Carmela contrives a meeting with Victor. She says that one day she might be free. She also thanks him for not going to her house for lunch, since she would've done something she'd regret later. As she leaves, she kisses him lightly on the cheek. Victor is greatly relieved when she has gone.

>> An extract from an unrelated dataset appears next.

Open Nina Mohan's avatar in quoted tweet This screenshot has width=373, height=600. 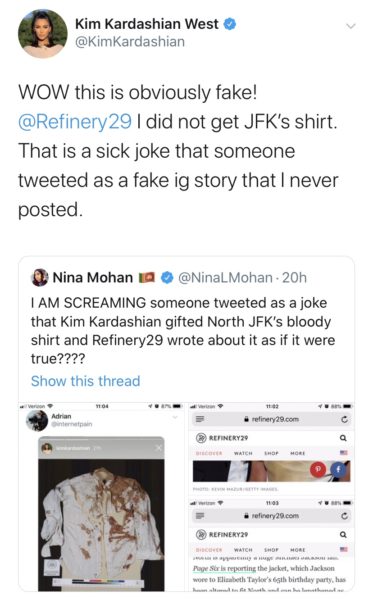(x=39, y=277)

Loading the washing machine, Carmela smells Irina's perfume on Tony's clothes. However, he has had enough of Irina and breaks up with her. In response, Irina attempts suicide with vodka and pills. Tony goes to the hospital and comforts her. He then sends Silvio with a parting gift of $75,000. Irina's cousin, Svetlana Kirilenko, urges her to accept it.

==First appearances==
- Jackie Aprile, Jr.: Richie's nephew and son of Rosalie Aprile and the late Jackie Aprile, Sr.
- Albert Barese: Acting capo of the Barese crew while his cousin Larry Boy Barese is under indictment.
- Svetlana Kirilenko: The cousin of Tony's comàre, Irina.

==Deceased==
- Richie Aprile: shot by Janice after he punched her in the mouth for defending his son being a ballroom dancer.

==Title reference==
- The phrase is first spoken by Irina in College. She confuses the set phrase "knight in shining armor" and the Moody Blues song "Nights in White Satin".
- White satin can also be interpreted as an allusion to Janice, who is preparing for her wedding in the episode and appears in her wedding dress in one scene.
- The Moody Blues are also sampled on the 1976 Giorgio Moroder album “Knights in White Satin”, which may be another title reference. The prior episode “From Where to Eternity” may have also referenced another Moroder album.

==Cultural references==
- Junior mentions "old man Profaci" Joe Profaci when Richie cannot "sell" the plan.
- Tony sarcastically comments that Junior is a double-agent like Matt Helm.
- When Silvio gives the money to Irina, he urges her to get on with her life, telling her: "lt's not too good to get hung up on any one thing. On the other hand, something new always comes along ... It's called passages. It's a book." He is referring the title of Gail Sheehy's Passages.

==Music==
- The music being played when Rick and Juliet are ballroom dancing is "The Paris Suite Soundtrack" from the album Forget Paris.
- The song played over the end credits and during Richie and Janice's engagement party is "I Saved the World Today" (1999) by Eurythmics.
- "The Memory Remains" by Metallica is playing in the background at the Bada Bing.

== Filming locations ==
Listed in order of first appearance:

- Livingston, New Jersey
- Kearny, New Jersey
- Newark, New Jersey
- Paterson, New Jersey
- Verona, New Jersey
- Satriale's Pork Store in Kearny, New Jersey
- Newark Penn Station

==Awards==
- Allen Coulter was nominated for the Primetime Emmy Award for Outstanding Directing for a Drama Series for his direction in "The Knight in White Satin Armor." Mitchell Burgess and Robin Green were nominated for Outstanding Writing for a Drama Series and William B. Stich received a nomination for Outstanding Single-Camera Picture Editing for a Drama Series.